• What to do
Report every line in the records below that contains the word "This".

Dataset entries

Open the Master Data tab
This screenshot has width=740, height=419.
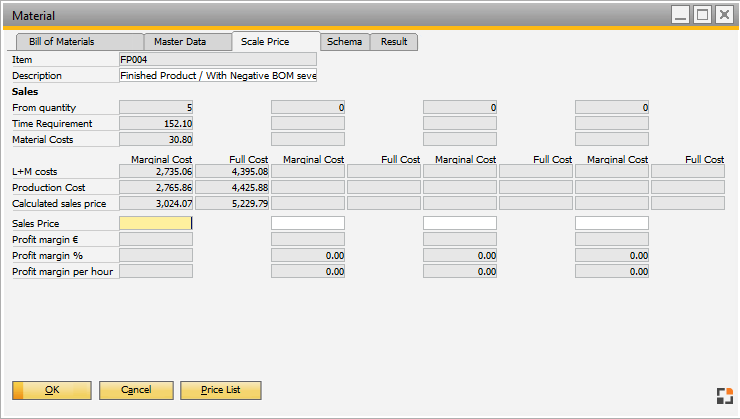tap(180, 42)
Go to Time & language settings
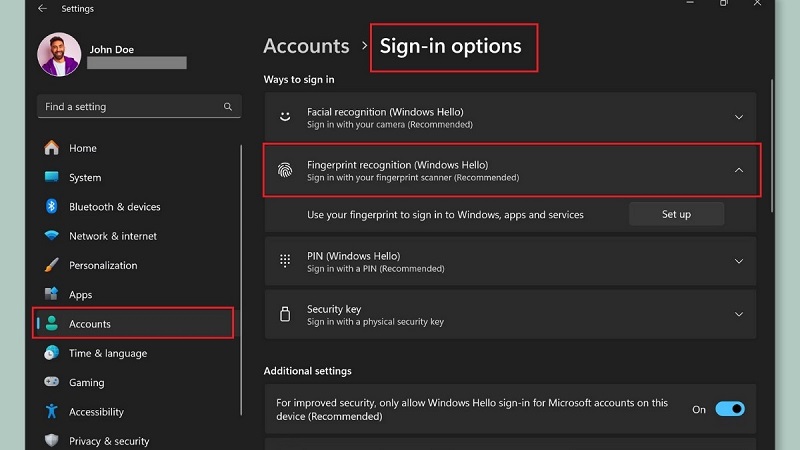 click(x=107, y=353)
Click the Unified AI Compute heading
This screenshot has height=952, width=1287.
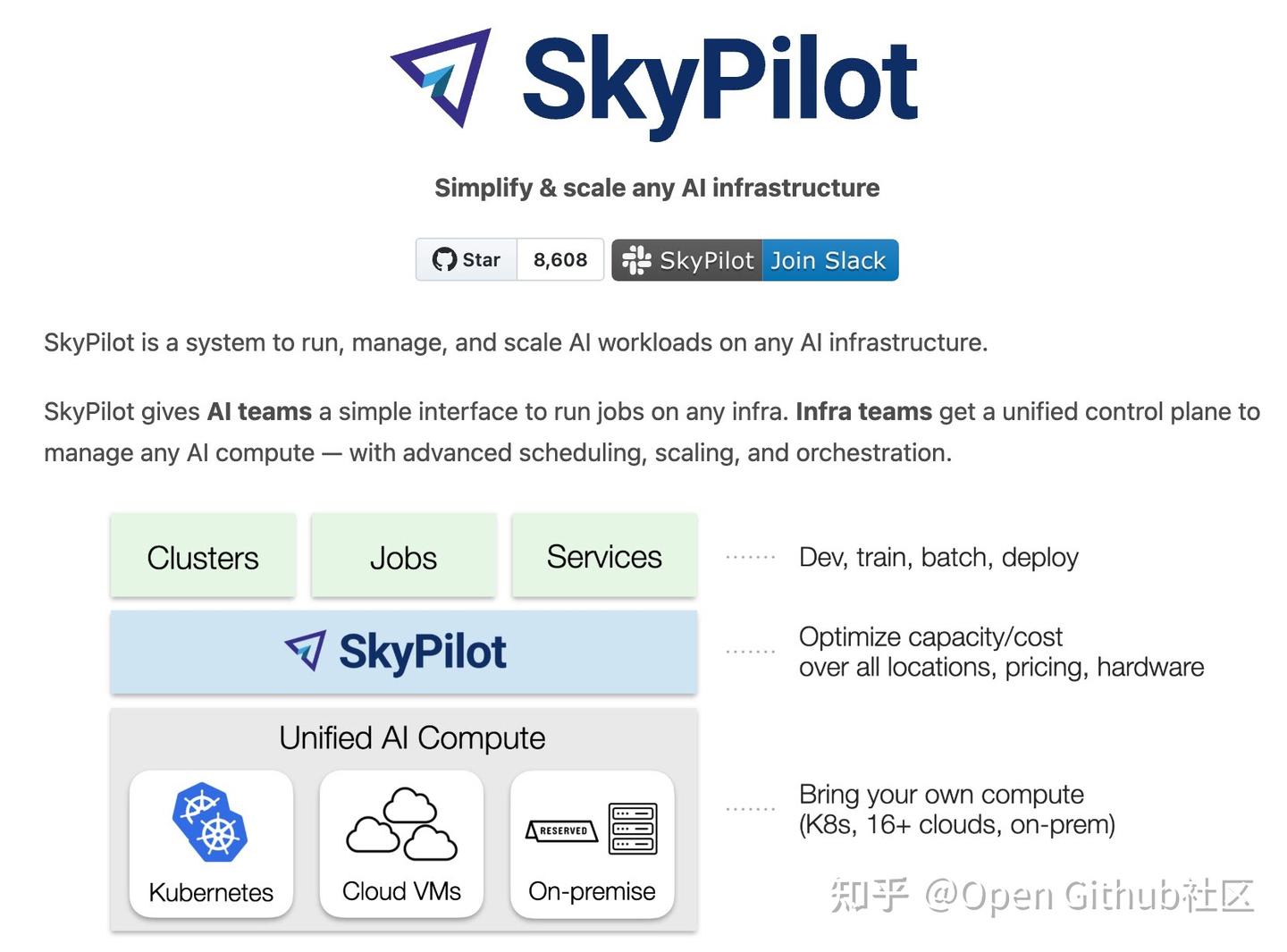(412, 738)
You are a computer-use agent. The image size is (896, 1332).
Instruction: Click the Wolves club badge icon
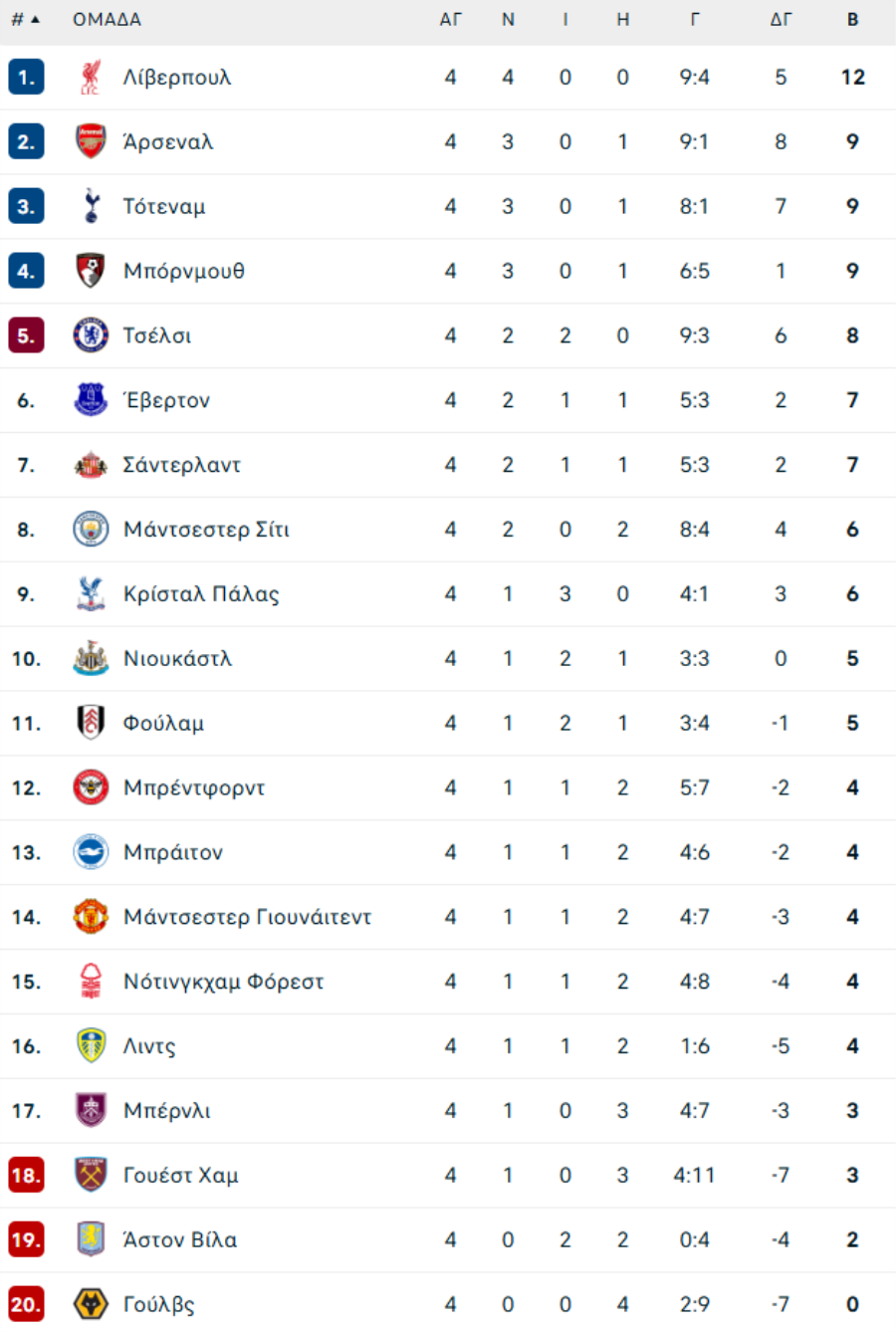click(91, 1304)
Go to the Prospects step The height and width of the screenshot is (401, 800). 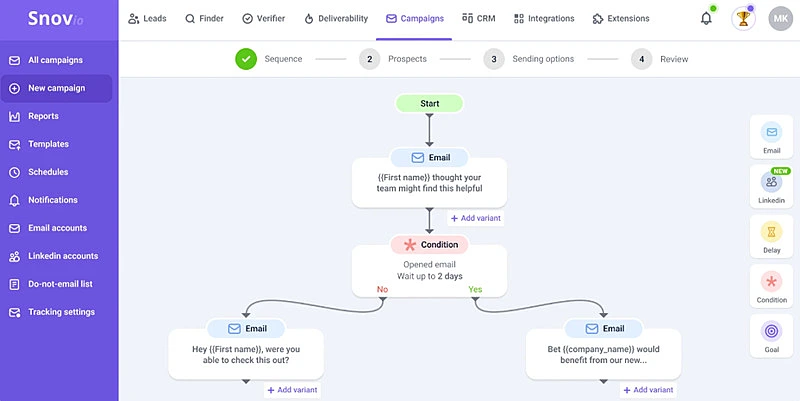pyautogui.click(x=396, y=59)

...

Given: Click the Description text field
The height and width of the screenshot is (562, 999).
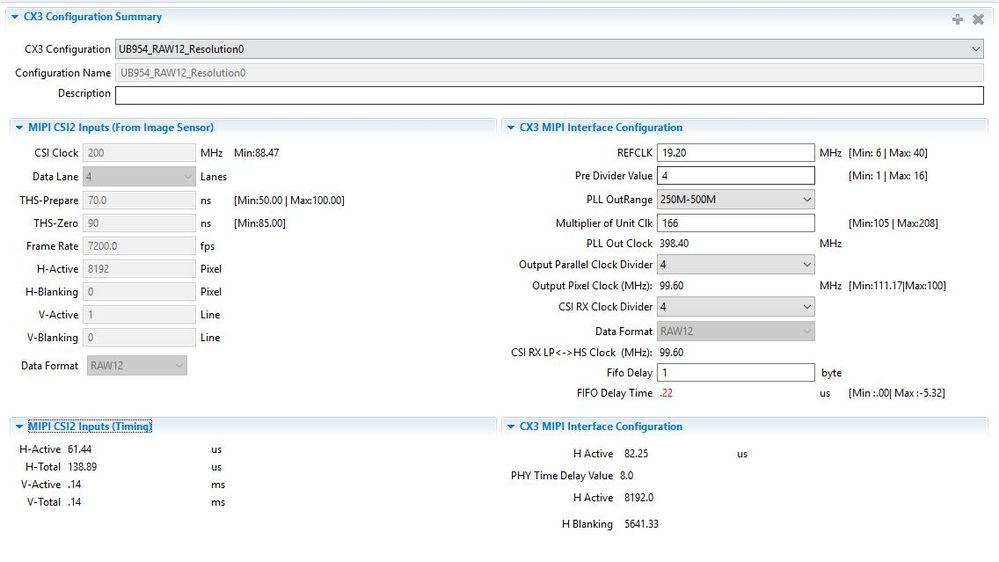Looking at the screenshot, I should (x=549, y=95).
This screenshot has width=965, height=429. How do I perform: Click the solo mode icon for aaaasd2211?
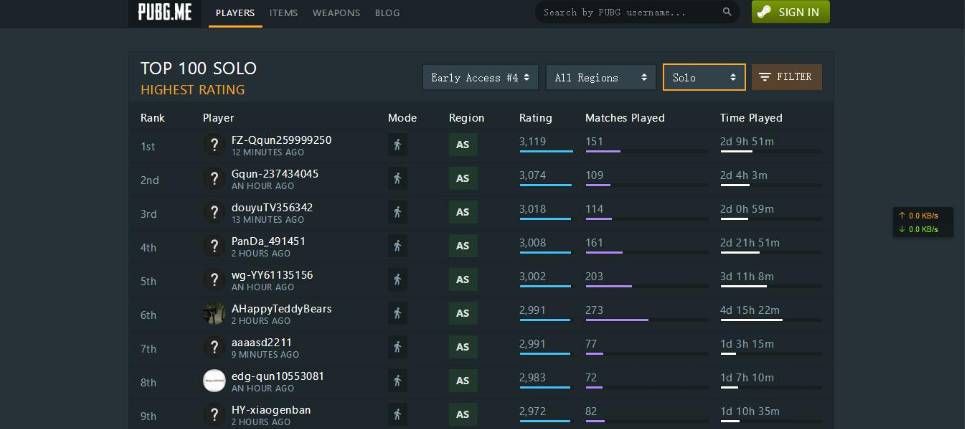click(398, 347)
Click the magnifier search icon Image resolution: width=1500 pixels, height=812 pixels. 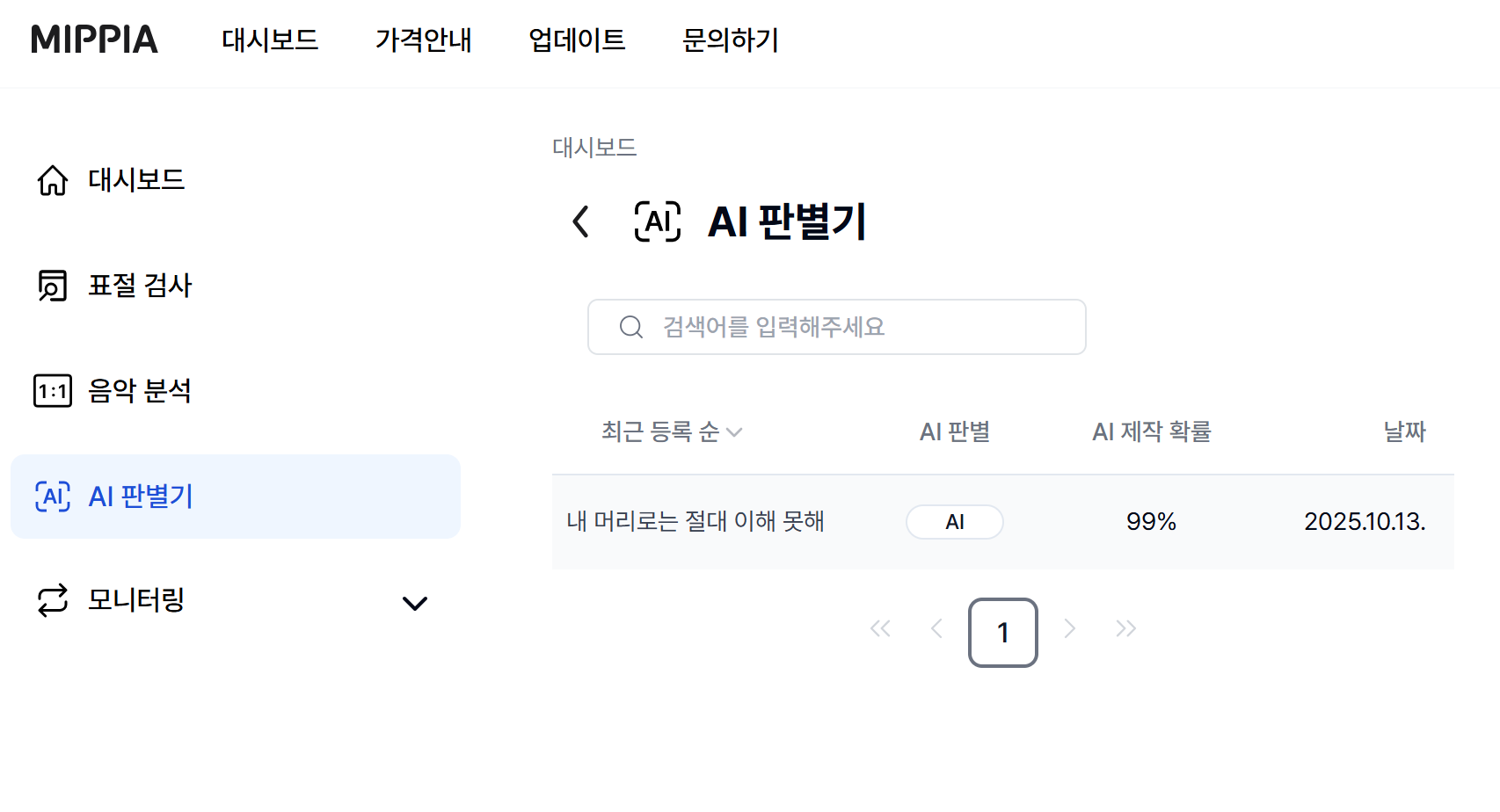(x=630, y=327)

• Right answer
This screenshot has width=740, height=419.
This screenshot has height=952, width=1287.
This screenshot has width=965, height=429. How do I perform: Click the solo mode icon for aaaasd2211?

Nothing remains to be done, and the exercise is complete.